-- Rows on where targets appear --
/---

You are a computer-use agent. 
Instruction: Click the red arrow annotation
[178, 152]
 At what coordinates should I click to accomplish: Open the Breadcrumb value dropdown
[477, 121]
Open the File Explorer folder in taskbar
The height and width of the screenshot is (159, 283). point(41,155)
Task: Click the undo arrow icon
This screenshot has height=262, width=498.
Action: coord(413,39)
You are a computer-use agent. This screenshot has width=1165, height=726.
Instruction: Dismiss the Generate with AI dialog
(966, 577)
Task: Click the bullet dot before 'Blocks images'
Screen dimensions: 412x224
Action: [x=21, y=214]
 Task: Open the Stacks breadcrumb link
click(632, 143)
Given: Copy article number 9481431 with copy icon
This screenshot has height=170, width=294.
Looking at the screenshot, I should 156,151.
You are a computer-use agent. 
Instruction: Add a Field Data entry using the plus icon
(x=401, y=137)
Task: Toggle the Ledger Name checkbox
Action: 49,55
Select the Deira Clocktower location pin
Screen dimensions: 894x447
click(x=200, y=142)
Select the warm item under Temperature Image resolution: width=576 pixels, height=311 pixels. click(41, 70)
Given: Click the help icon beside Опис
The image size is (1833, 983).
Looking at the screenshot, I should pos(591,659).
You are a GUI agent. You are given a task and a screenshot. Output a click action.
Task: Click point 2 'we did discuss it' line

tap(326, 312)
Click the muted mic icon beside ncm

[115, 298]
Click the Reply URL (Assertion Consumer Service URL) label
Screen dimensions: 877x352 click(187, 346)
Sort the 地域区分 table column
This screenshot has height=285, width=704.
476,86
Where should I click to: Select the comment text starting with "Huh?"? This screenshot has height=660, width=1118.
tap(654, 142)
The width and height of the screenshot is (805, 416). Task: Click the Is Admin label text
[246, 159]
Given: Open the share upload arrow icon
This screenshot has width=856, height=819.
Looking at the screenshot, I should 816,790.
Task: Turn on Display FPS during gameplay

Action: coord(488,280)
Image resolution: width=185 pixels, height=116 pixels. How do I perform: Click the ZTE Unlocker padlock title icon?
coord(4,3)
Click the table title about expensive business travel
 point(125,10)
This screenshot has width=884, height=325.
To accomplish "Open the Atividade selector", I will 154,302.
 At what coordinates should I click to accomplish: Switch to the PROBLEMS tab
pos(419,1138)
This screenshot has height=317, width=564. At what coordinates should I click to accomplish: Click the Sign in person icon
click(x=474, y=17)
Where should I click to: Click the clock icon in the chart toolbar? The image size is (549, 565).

\---

-- What to do --
Please copy all of the rows above word for word, with nothing changed.

-- Response --
You are a computer-use agent. 
Instruction: Click the red arrow annotation
[178, 152]
 At what coordinates should I click to accomplish: Open the Breadcrumb value dropdown
[477, 121]
Open the File Explorer folder in taskbar
The height and width of the screenshot is (159, 283). point(41,155)
Task: Click the undo arrow icon
This screenshot has height=262, width=498.
Action: coord(413,39)
You are a computer-use agent. This screenshot has width=1165, height=726.
Instruction: Dismiss the Generate with AI dialog
(966, 577)
Task: Click the bullet dot before 'Blocks images'
Screen dimensions: 412x224
Action: [x=21, y=214]
 Task: Open the Stacks breadcrumb link
click(632, 143)
Given: Copy article number 9481431 with copy icon
This screenshot has height=170, width=294.
Looking at the screenshot, I should 156,151.
You are a computer-use agent. 
Instruction: Add a Field Data entry using the plus icon
(x=401, y=137)
Task: Toggle the Ledger Name checkbox
Action: 49,55
Select the Deira Clocktower location pin
Screen dimensions: 894x447
click(x=200, y=142)
Select the warm item under Temperature Image resolution: width=576 pixels, height=311 pixels. click(41, 70)
Given: Click the help icon beside Опис
The image size is (1833, 983).
Looking at the screenshot, I should pos(591,659).
You are a GUI agent. You are given a task and a screenshot. Output a click action.
Task: Click point 2 'we did discuss it' line

tap(326, 312)
Click the muted mic icon beside ncm

[115, 298]
Click the Reply URL (Assertion Consumer Service URL) label
Screen dimensions: 877x352 click(187, 346)
Sort the 地域区分 table column
This screenshot has height=285, width=704.
476,86
Where should I click to: Select the comment text starting with "Huh?"? This screenshot has height=660, width=1118.
tap(654, 142)
The width and height of the screenshot is (805, 416). Task: Click the Is Admin label text
[246, 159]
Given: Open the share upload arrow icon
This screenshot has width=856, height=819.
Looking at the screenshot, I should 816,790.
Task: Turn on Display FPS during gameplay

Action: coord(488,280)
Image resolution: width=185 pixels, height=116 pixels. How do I perform: Click the ZTE Unlocker padlock title icon?
coord(4,3)
Click the table title about expensive business travel
 point(125,10)
This screenshot has width=884, height=325.
To accomplish "Open the Atividade selector", I will 154,302.
 At what coordinates should I click to accomplish: Switch to the PROBLEMS tab
pos(419,1138)
This screenshot has height=317, width=564. At what coordinates should I click to accomplish: Click the Sign in person icon
click(x=474, y=17)
Where should I click to: Click the clock icon in the chart toolbar? The image size is (549, 565).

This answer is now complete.